- **Material**
• • •

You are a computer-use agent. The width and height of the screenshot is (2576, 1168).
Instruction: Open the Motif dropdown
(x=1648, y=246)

• • •

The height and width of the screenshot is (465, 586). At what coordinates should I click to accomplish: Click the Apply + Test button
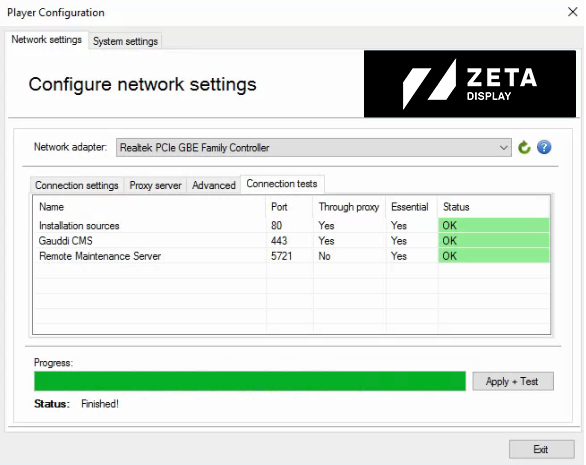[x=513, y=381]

• • •

- **Short exercise**
Reproduce verbatim the records between the line containing "The height and" and the line containing "[x=513, y=381]", inclusive, omitting the pictures.

- **Solution for this task**
The height and width of the screenshot is (465, 586). At what coordinates should I click to accomplish: Click the Apply + Test button
[x=513, y=381]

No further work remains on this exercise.